# About this exercise
Look below for the line with "Task: Enable picture-in-picture on jet video" and the line with "the Suspicious warning"; repeat exactly those two lines and all lines between them, but no pictures.

# Provided records

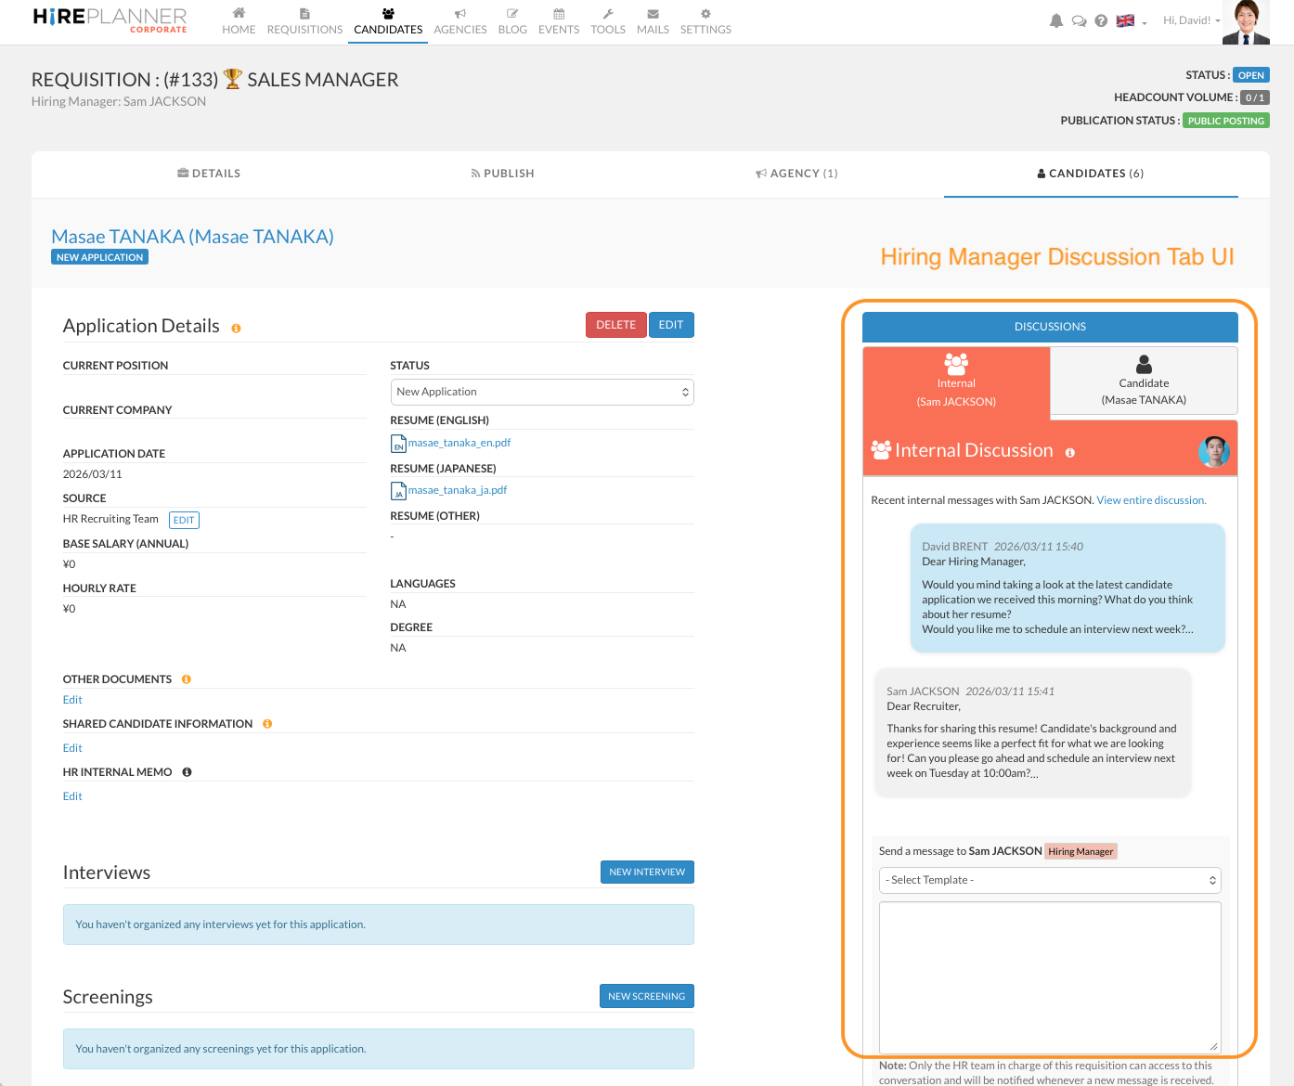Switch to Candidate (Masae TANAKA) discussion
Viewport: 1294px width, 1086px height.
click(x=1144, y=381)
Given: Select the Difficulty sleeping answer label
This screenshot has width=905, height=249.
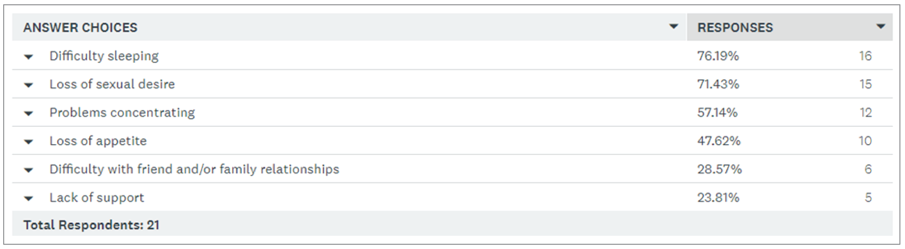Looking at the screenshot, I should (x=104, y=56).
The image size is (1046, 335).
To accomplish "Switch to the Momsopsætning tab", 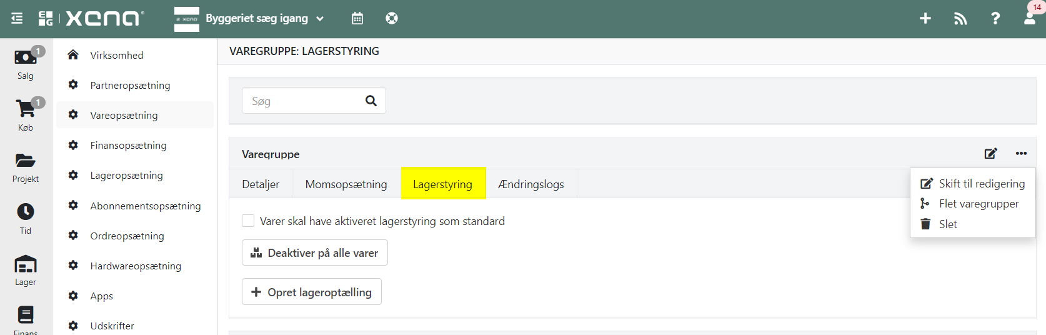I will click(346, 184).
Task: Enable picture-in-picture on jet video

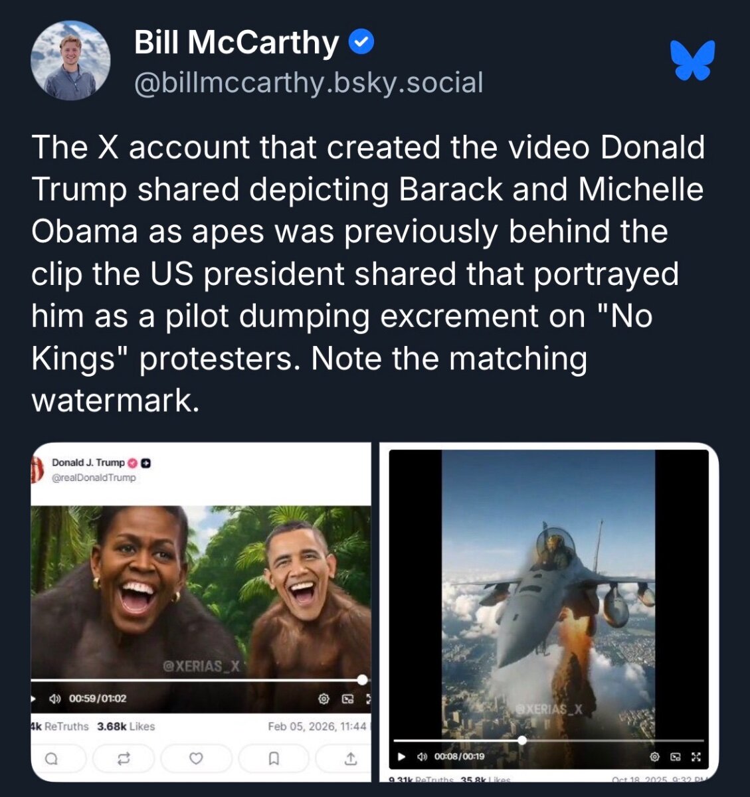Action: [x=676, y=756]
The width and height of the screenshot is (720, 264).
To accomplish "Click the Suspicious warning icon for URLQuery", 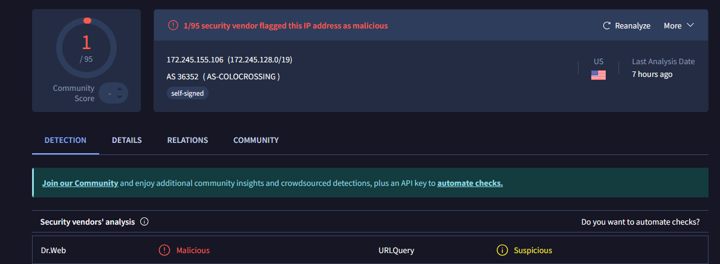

...

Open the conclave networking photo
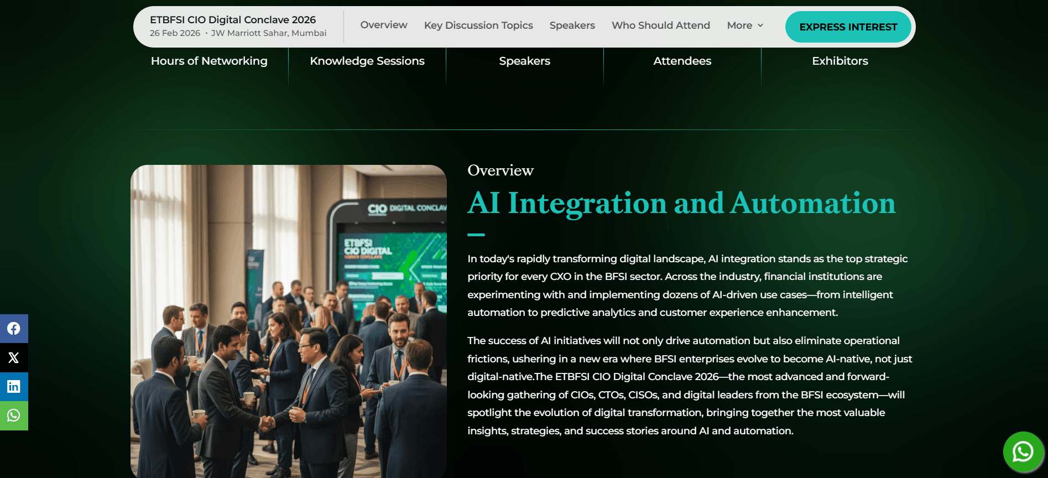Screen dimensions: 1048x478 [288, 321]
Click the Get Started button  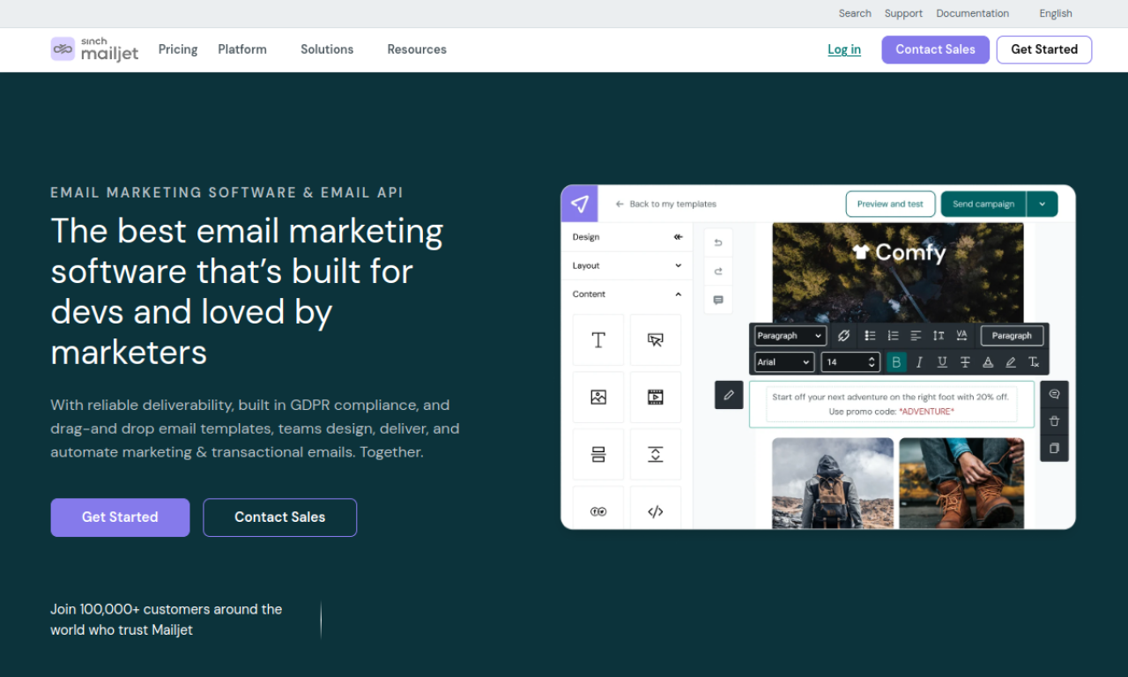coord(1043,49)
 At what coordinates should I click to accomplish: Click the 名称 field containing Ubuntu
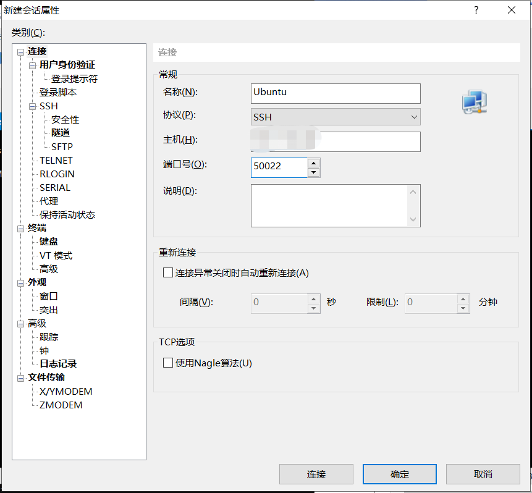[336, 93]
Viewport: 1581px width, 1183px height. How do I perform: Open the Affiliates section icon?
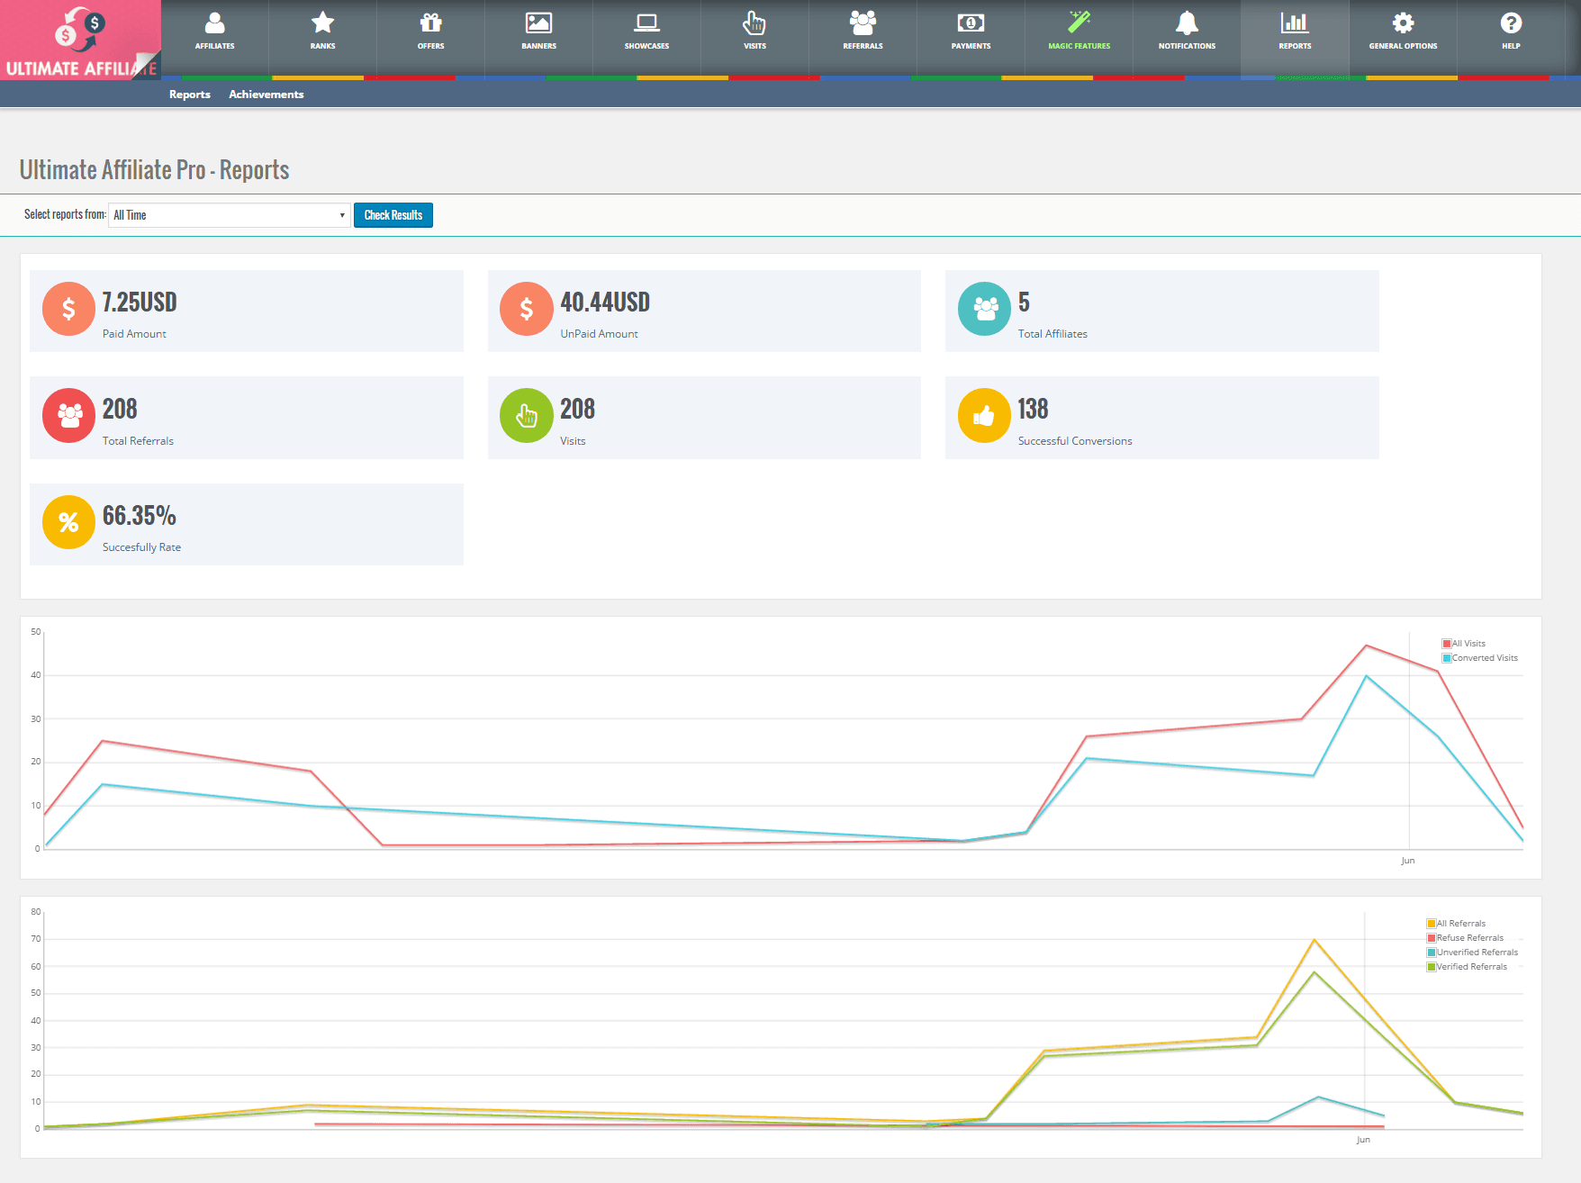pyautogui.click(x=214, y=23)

# Exercise result
Task: Enable picture-in-picture on jet video

Action: [x=676, y=756]
The width and height of the screenshot is (720, 264).
To accomplish "Click the Suspicious warning icon for URLQuery", 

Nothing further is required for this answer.